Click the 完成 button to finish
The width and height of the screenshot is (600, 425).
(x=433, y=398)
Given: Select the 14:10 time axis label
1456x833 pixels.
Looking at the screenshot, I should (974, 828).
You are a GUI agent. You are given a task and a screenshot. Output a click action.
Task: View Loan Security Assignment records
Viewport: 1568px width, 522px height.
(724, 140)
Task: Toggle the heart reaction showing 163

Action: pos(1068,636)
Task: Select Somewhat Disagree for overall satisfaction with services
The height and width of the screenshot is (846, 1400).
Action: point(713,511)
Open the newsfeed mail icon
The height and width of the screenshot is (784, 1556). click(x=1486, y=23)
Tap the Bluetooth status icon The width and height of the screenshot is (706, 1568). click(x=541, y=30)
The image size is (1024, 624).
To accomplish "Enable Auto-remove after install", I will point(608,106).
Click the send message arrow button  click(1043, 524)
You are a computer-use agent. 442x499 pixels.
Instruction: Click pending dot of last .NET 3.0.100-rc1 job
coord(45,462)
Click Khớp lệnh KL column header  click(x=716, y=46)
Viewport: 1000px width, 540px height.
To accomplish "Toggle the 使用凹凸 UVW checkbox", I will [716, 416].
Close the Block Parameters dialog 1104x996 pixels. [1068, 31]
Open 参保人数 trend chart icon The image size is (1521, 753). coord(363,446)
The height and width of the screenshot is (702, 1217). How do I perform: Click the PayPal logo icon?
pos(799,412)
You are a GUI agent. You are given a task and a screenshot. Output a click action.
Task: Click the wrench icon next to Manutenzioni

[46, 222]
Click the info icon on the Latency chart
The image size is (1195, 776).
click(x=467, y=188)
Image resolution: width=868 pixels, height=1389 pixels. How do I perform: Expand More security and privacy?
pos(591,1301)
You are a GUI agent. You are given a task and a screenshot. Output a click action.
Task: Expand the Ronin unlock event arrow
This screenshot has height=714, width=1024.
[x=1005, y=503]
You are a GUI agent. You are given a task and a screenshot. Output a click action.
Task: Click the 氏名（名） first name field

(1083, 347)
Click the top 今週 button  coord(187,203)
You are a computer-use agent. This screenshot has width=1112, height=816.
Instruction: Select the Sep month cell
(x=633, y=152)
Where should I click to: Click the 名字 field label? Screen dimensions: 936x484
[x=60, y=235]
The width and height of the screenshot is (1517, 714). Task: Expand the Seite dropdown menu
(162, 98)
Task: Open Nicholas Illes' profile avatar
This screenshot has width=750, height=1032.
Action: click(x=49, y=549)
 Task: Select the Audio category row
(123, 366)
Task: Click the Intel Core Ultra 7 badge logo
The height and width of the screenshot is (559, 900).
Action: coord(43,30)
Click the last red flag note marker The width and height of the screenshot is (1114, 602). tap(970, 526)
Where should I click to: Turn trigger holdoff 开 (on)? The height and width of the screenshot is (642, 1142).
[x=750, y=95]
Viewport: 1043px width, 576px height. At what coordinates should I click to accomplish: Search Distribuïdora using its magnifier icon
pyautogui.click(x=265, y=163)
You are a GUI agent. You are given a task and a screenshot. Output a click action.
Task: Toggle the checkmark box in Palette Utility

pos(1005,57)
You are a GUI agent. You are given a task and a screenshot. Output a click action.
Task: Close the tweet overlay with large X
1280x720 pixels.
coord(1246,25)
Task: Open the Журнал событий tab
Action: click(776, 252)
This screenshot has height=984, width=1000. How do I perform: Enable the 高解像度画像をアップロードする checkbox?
━━━━━━━━━━━━━━━━━━━━━━━━━━━━━━
DETAILS ZUR AUFGABE » Kannst du die Daten oben vollständig und Zeile für Zeile unverändert abschreiben?

ANTWORT ZUR AUFGABE »
Click the 完成 button to finish
The width and height of the screenshot is (600, 425).
(x=433, y=398)
Given: Select the 14:10 time axis label
1456x833 pixels.
Looking at the screenshot, I should (974, 828).
You are a GUI agent. You are given a task and a screenshot. Output a click action.
Task: View Loan Security Assignment records
Viewport: 1568px width, 522px height.
(724, 140)
Task: Toggle the heart reaction showing 163

Action: pos(1068,636)
Task: Select Somewhat Disagree for overall satisfaction with services
The height and width of the screenshot is (846, 1400).
Action: point(713,511)
Open the newsfeed mail icon
The height and width of the screenshot is (784, 1556). click(x=1486, y=23)
Tap the Bluetooth status icon The width and height of the screenshot is (706, 1568). click(x=541, y=30)
The image size is (1024, 624).
To accomplish "Enable Auto-remove after install", I will point(608,106).
Click the send message arrow button  click(1043, 524)
You are a computer-use agent. 442x499 pixels.
Instruction: Click pending dot of last .NET 3.0.100-rc1 job
coord(45,462)
Click Khớp lệnh KL column header  click(x=716, y=46)
Viewport: 1000px width, 540px height.
To accomplish "Toggle the 使用凹凸 UVW checkbox", I will [716, 416].
Close the Block Parameters dialog 1104x996 pixels. [1068, 31]
Open 参保人数 trend chart icon The image size is (1521, 753). coord(363,446)
The height and width of the screenshot is (702, 1217). How do I perform: Click the PayPal logo icon?
pos(799,412)
You are a GUI agent. You are given a task and a screenshot. Output a click action.
Task: Click the wrench icon next to Manutenzioni

[46, 222]
Click the info icon on the Latency chart
The image size is (1195, 776).
click(x=467, y=188)
Image resolution: width=868 pixels, height=1389 pixels. How do I perform: Expand More security and privacy?
pos(591,1301)
You are a GUI agent. You are given a task and a screenshot. Output a click action.
Task: Expand the Ronin unlock event arrow
This screenshot has height=714, width=1024.
[x=1005, y=503]
You are a GUI agent. You are given a task and a screenshot. Output a click action.
Task: Click the 氏名（名） first name field

(1083, 347)
Click the top 今週 button  coord(187,203)
You are a computer-use agent. This screenshot has width=1112, height=816.
Instruction: Select the Sep month cell
(x=633, y=152)
Where should I click to: Click the 名字 field label? Screen dimensions: 936x484
[x=60, y=235]
The width and height of the screenshot is (1517, 714). Task: Expand the Seite dropdown menu
(162, 98)
Task: Open Nicholas Illes' profile avatar
This screenshot has width=750, height=1032.
Action: click(x=49, y=549)
 Task: Select the Audio category row
(123, 366)
Task: Click the Intel Core Ultra 7 badge logo
The height and width of the screenshot is (559, 900).
Action: coord(43,30)
Click the last red flag note marker The width and height of the screenshot is (1114, 602). tap(970, 526)
Where should I click to: Turn trigger holdoff 开 (on)? The height and width of the screenshot is (642, 1142).
[x=750, y=95]
Viewport: 1043px width, 576px height. At what coordinates should I click to accomplish: Search Distribuïdora using its magnifier icon
pyautogui.click(x=265, y=163)
You are a GUI agent. You are given a task and a screenshot. Output a click action.
Task: Toggle the checkmark box in Palette Utility

pos(1005,57)
You are a GUI agent. You are given a task and a screenshot. Output a click action.
Task: Close the tweet overlay with large X
1280x720 pixels.
coord(1246,25)
Task: Open the Журнал событий tab
Action: click(776, 252)
This screenshot has height=984, width=1000. How do I perform: Enable the 高解像度画像をアップロードする checkbox?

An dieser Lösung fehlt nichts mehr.